Speaking to Daily News Egypt, journalist Shahira Amin, named as minister of information, said: “I really want to reject these claims. I have no idea where this story or the names has come from, I only found out about it from the press.”
“First of all, I am against information ministers, one of the demands of the revolution was to do away with this propaganda position,” Amin said. “Secondly, I have absolutely no contact with the Muslim Brotherhood, I am an independent journalist and am not with any regime or political group.”
“This is a very serious charge, to accuse someone of treason so I am really concerned by this. What’s more is that the list is incoherent, many of the people named are in prison,” she told Daily News Egypt. In online comments, Amin added that it was a ploy to “tarnish the image of government critics” and that she intended to file a legal complaint.
The article also described the creation of a shadow ‘National Council for Human Rights’ comprised of prominent activists including imprisoned Alaa Abdel Fattah, Mona Seif, Maieinour Al-Massry, and Wael Abbas.
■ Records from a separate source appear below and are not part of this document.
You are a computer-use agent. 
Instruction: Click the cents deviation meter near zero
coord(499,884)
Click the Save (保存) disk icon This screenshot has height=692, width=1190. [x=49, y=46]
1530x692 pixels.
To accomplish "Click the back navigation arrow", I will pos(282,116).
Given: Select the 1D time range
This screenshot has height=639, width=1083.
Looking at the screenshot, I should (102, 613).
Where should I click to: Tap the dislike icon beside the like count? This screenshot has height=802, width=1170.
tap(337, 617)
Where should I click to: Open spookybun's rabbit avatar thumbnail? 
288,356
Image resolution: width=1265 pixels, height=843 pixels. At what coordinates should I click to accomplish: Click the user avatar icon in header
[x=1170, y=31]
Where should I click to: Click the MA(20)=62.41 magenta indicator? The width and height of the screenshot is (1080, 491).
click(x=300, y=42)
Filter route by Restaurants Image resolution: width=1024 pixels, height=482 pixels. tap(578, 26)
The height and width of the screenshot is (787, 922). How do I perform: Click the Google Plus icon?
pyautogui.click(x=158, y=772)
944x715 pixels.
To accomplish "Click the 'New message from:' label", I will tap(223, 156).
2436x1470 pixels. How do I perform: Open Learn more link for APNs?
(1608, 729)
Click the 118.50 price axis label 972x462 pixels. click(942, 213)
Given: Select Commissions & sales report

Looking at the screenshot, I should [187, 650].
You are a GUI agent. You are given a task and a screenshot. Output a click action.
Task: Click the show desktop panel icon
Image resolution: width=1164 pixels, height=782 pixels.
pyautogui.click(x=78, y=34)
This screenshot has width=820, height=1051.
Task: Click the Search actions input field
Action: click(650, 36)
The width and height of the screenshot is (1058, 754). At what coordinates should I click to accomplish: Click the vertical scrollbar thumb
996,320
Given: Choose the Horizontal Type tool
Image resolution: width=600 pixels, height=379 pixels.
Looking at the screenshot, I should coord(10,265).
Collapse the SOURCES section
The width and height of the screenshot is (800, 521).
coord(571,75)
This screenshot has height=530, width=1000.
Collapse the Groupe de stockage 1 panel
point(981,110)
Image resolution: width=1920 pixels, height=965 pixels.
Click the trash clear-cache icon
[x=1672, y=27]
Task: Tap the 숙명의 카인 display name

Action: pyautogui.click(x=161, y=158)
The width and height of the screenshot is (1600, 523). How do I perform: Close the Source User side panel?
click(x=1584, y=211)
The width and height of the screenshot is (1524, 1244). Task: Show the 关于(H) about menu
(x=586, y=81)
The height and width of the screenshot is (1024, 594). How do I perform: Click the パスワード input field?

Daily News Egypt contacted the author of the Al-Masry Al-Youm piece, Bassam Ramadan, who responded that the information used was taken from the Muslim Brotherhood website. However, neither the Arabic or English websites of the banned Islamist movement carry any statements that support Ramadan’s allegations, besides a call for unity and action against the government on the 25 January Revolution anniversary.
A request for comment to the Muslim Brotherhood Press Office based in London on the issue was left unanswered at the time of publication.
Revolutionary activist and lawyer Khaled Ali, named as minister of labour in the article, also took to the internet to comment: “First: I reject the initiative altogether. Secondly, I reject all attempts to put my name in any political initiative without consulting me… Third, I appeal to the media to pursue accuracy in this regard.”
Activist and head of the liberal Al-Dostour Party Hala Shukrallah took to Facebook to comment on the “strange news”. Shukrallah said that if the initiative did come from the Brotherhood then “they are always a century late with their projects, they are far from logical…it is too little too late.”
In December, over a year after the July 2013 regime change, a group designating itself “Egypt’s legitimate parliamentarians” gathered in Turkey under the title of the Egyptian Revolutionary Council.
The Muslim Brotherhood-led figures announced themselves as “those who were elected in free and fair elections, those who true reflect the legitimate voice of the Egyptian people”. However since then there has been little information from the council and it is unclear whether there is deemed to be any relation with the report of an oppositional government in Germany.